= Helene P. Foley =

American classical philologist

Helene P. Foley is an American classical scholar. She is Professor of Classical Studies at Barnard College, Columbia University, and a member of the Institute for Research on Women, Gender and Sexuality at Columbia. She specialises in ancient Greek literature (epic poetry, tragedy, and comedy), women and gender in antiquity, and the reception of classical drama.

== Career ==
Foley took her first degree at Swarthmore College in 1964. She then received an MAT (Master of Arts in Teaching) in English (1966) and an MA in Classics (1967) from Yale University, and a PhD in Classical Philology from Harvard University (1975). Her doctoral thesis was entitled 'Ritual Irony in the Bacchae and Other Late Euripidean Plays'. She taught at Swarthmore until 1979, when she moved to Barnard College, Columbia University. In 1998 she was the President of the American Philological Association (now the Society for Classical Studies). In Spring 2008 she was the 94th Sather Professor of Classical Literature at the University of California, Berkeley; her Sather Lectures focused on the restaging of Greek tragedies in America, and the ways in which modern productions of these plays explored themes of contemporary concern including slavery, race, the status of women, immigration, and identity. These lectures were later published as Reimagining Greek Tragedy on the American Stage (2012). She has also been Visiting Professor at Dartmouth College and New York University.
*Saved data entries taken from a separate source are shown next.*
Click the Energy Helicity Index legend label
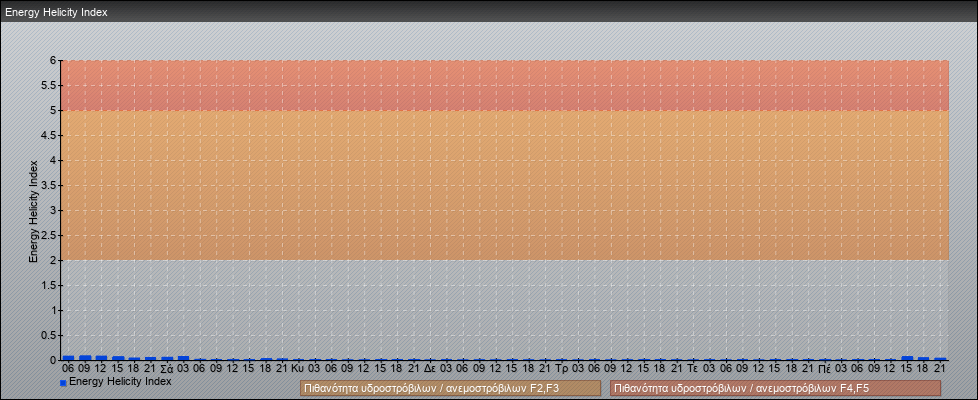The width and height of the screenshot is (978, 400). pyautogui.click(x=120, y=381)
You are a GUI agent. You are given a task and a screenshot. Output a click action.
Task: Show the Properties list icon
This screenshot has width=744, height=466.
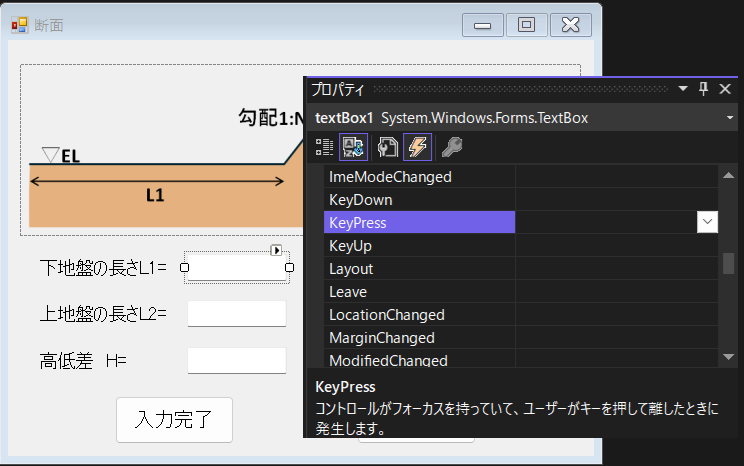(386, 148)
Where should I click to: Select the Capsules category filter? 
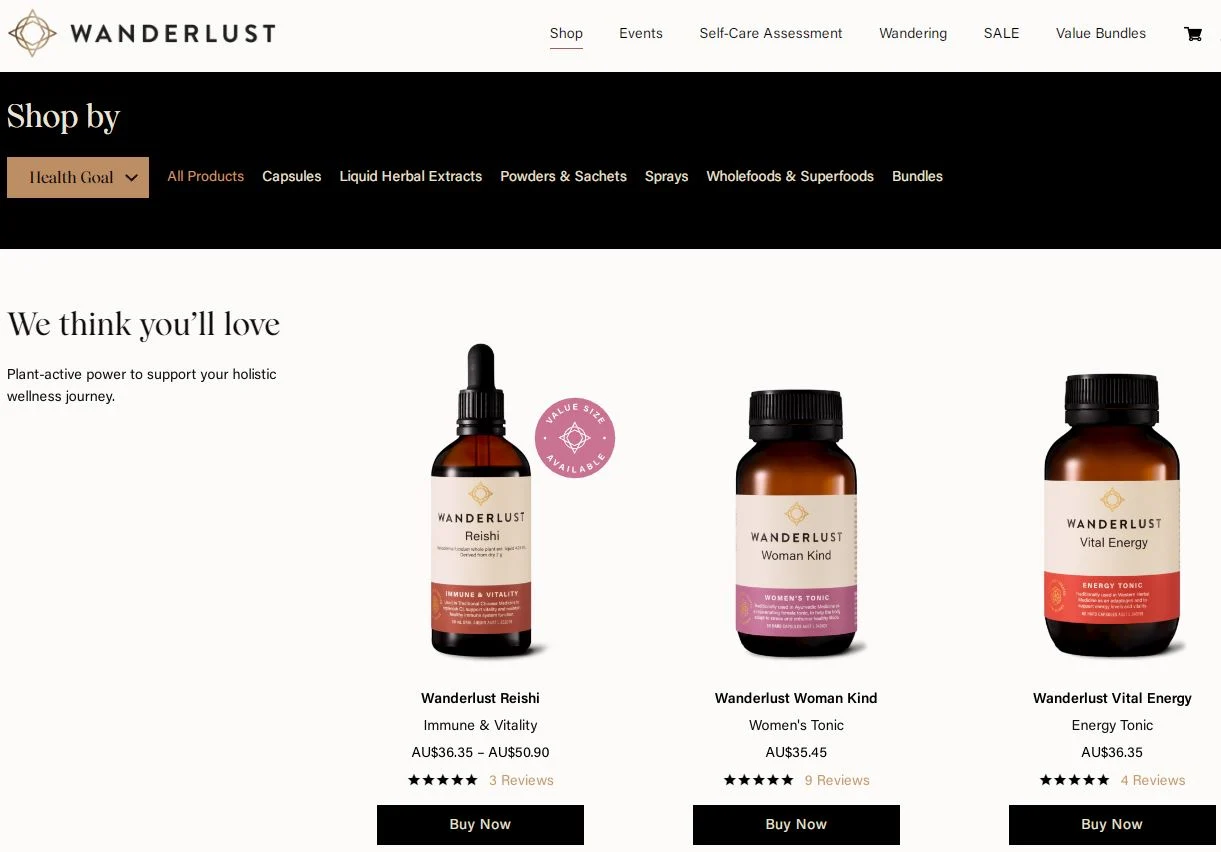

She is currently finishing a book on Euripides' Hecuba, coordinating an issue of the Proceedings of the Modern Language Association with Jean Howard on Tragedy, and working on tragic choruses. A conference, 'Female Agents: Gender, Drama, Reception, Performance', will be held in her honour 31 March-1 April 2023 at Barnard College.

==Selected publications ==
- Reflections of Women in Antiquity London: Routledge, 1981.
- The Homeric Hymn to Demeter. Princeton: Princeton University Press, 1994.
- Women in the Classical World: Image and Text (ed., with Elaine Fantham, N. B. Kampen and S. B. Pomeroy). Oxford: Oxford University Press, 1994.
- Ritual Irony: Poetry and Sacrifice in Euripides. Ithaca and London: Cornell University Press, 1985.
- Female Acts in Greek Tragedy Princeton: Princeton University Press, 2001.
- Visualizing the Tragic: Drama, Myth, and Ritual in Greek Art and Literature. Essays in Honour of Froma Zeitlin (ed., with Chris Kraus, Simon Goldhill and Jas Elsner). Oxford: Oxford University Press, 2007.
- Antigone on the Contemporary World Stage (ed., with Erin B. Mee). Oxford: Oxford University Press, 2011.
- Reimagining Greek Tragedy on the American Stage. Berkeley and Los Angeles: University of California Press, 2012.